If $x^3(x+1) = 2(x+a)(x+2a)$ then $x^4 + x^3 - 2x^2 - 6ax - 4a^2 = 0$. That factorises as $$x^4 + x^3 - 2x^2 - 6ax - 4a^2 = (x^2-x-2a)(x^2+2x + 2a) = 0.$$ If $x^2-x-a = 0$ then $x = \frac12\bigl(1\pm\sqrt{1+8a}\bigr).$ If $x^2+2x + 2a = 0$ then $x = -1\pm\sqrt{1-2a}$.

Trade secret: where did the factorisation $x^4 + x^3 - 2x^2 - 6ax - 4a^2 = (x^2-x-2a)(x^2+2x + 2a)$ come from?
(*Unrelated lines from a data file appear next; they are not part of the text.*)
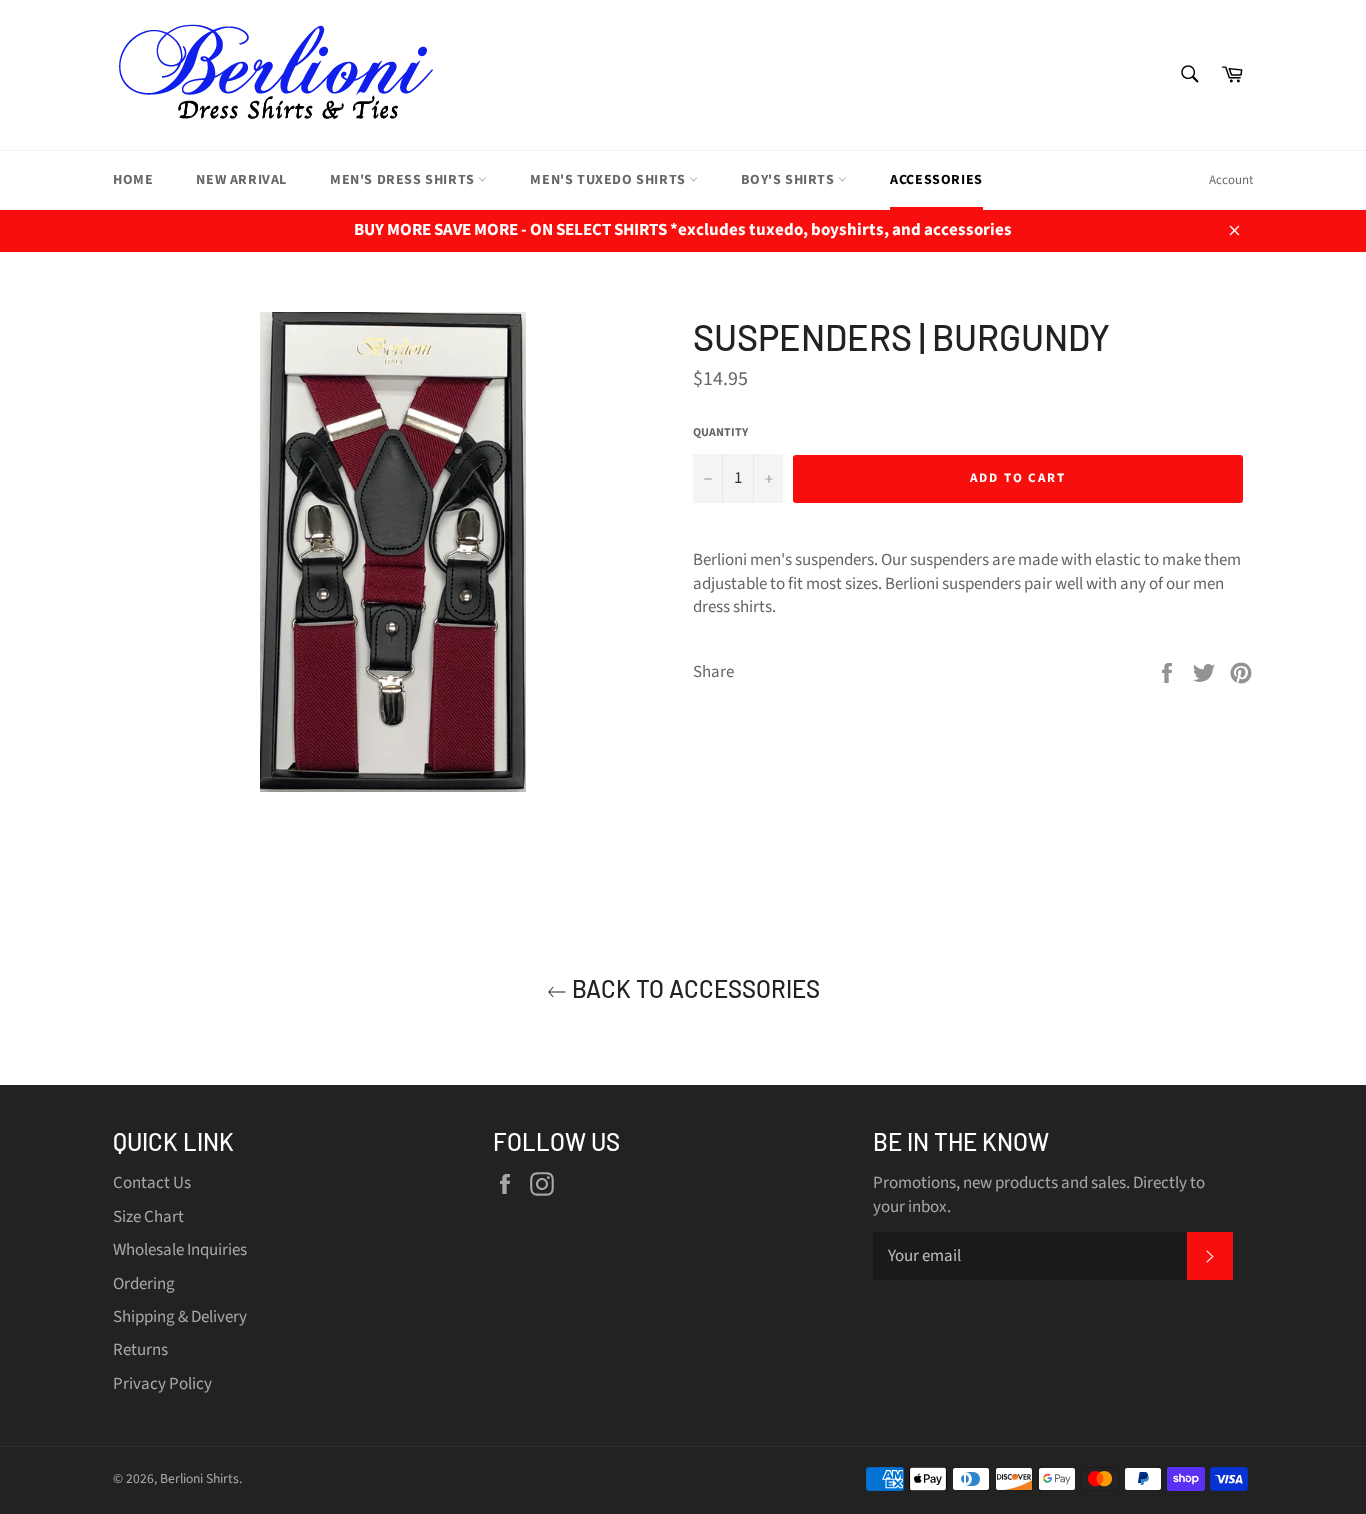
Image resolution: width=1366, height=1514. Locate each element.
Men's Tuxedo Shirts (609, 180)
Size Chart (148, 1217)
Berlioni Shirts (199, 1478)
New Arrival (241, 180)
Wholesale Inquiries (180, 1250)
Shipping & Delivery (180, 1317)
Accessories (936, 180)
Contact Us (152, 1183)
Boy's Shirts (789, 180)
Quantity (720, 433)
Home (133, 180)
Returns (140, 1350)
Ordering (144, 1284)
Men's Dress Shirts (404, 180)
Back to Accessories (693, 988)
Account (1231, 180)
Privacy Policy (162, 1384)
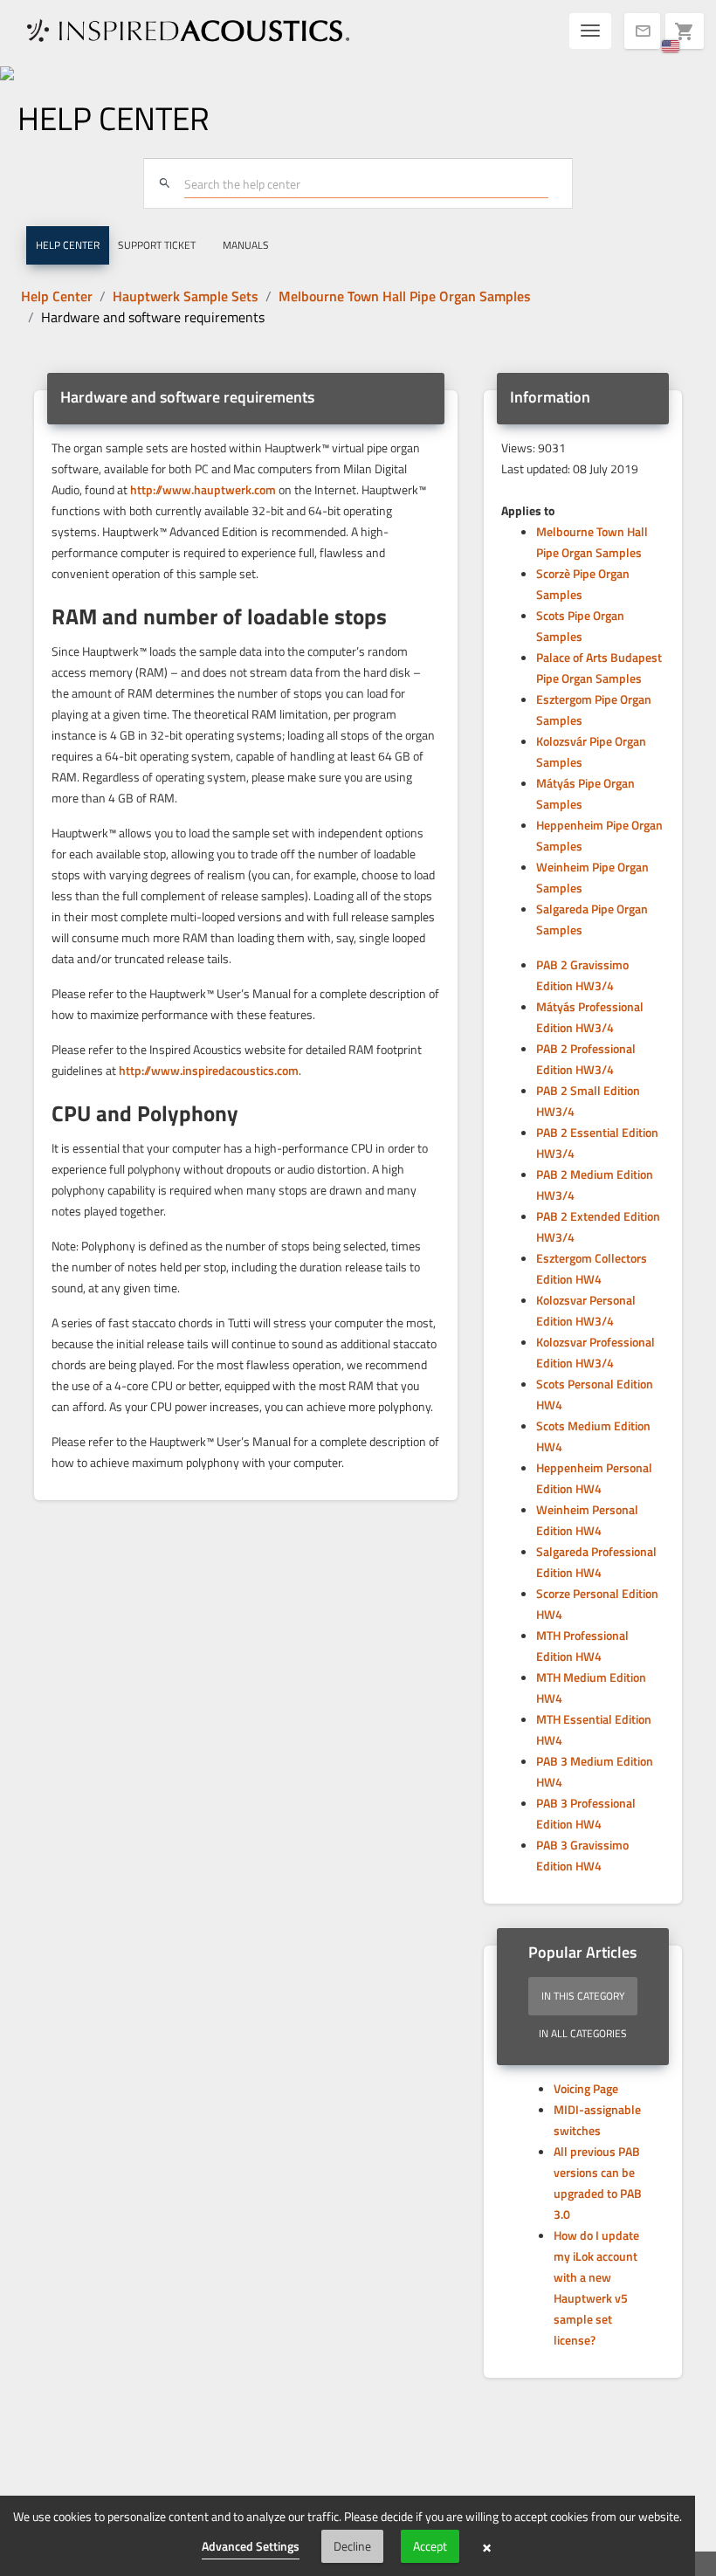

Replace the parameter $a$ by $y$, and get Desmos to graph the curve $x^4 + x^3 - 2x^2 - 6xy - 4y^2 = 0$:

This clearly splits into two separate parabolas, which both go through the origin. The upwards-opening parabola has its vertex at $\bigl(\frac12,-\frac18\bigr)$. The downwards-opening parabola has its vertex at $\bigl(-1,\frac12\bigr)$. From that it is easy to find that the first parabola has equation $y = \frac12\bigl(x-\frac12\bigr)^2-\frac18$, or $x^2 - x - 2y = 0$. And the second parabola has equation $y = -\frac12(x+1)^2 + \frac12$, or $x^2 + 2x + 2y = 0.$ Therefore $$x^4 + x^3 - 2x^2 - 6xy - 4y^2 = (x^2 - x - 2y)(x^2 + 2x + 2y).$$ Now replace $y$ by $a$ to get the required factorisation.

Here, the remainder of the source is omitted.